Docket No. 38 at 7. Indeed, in its memorandum and order pertaining to that motion to dismiss, the court noted that "[p]laintiff appears to have withdrawn her breach of contract claim." See Docket No. 55 at 12 n.8. None of the statements above, however, demonstrate an affirmative abandonment of the breach of contract claim. Consequently, the court will not dismiss this cause of action based on judicial estoppel. Furthermore, under California law, "[a] plaintiff may bring suit on both contract and tort theories simultaneously, though he or she must ultimately elect which remedy to pursue." Wolk v. Green, 516 F. Supp. 2d 1121, 1131 (N.D. Cal. 2007) (Zimmerman, J.). This is most obvious in attorney malpractice cases. See id. eBay may be correct in stating that plaintiff does not substantiate her negligence claim.
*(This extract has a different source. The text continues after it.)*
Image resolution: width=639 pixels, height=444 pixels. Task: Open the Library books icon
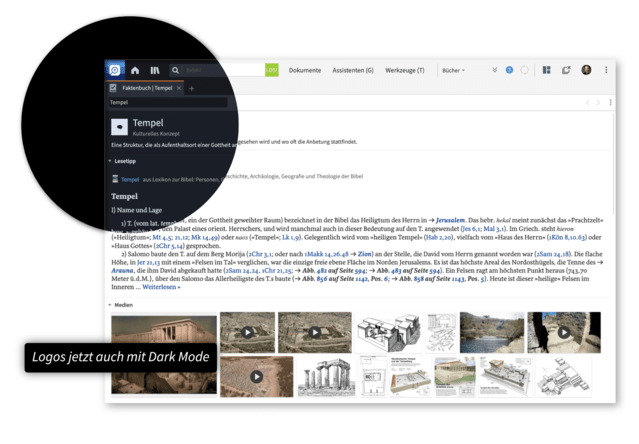tap(155, 70)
Indeed, in her opposition, plaintiff merely states that eBay's negligence is the result of a breach of duty independent from the contractual obligations owed to plaintiff by eBay. This allegation, however unsubstantiated, does not mean that the breach of contract claim must be dismissed. Furthermore, plaintiff may have, in fact, substantiated her negligence claim. The FAC states that "eBay owed a duty of care to Plaintiffs and the members of the Class to exercise reasonable care in the conduct of its auctions, a duty which eBay recognized through the guarantee of 'safe' auctions." FAC, ¶ 204. However, this duty may well be contractually imposed and therefore no independent duty may exist. In any event, since eBay has not moved to dismiss the negligence claim against it, the court will not rule on the same.*fn7 In sum, plaintiff's breach of contract claim against eBay survives this motion to dismiss.
For the foregoing reasons, eBay's Motion to Dismiss is GRANTED in part and DENIED in part.
IT IS SO ORDERED.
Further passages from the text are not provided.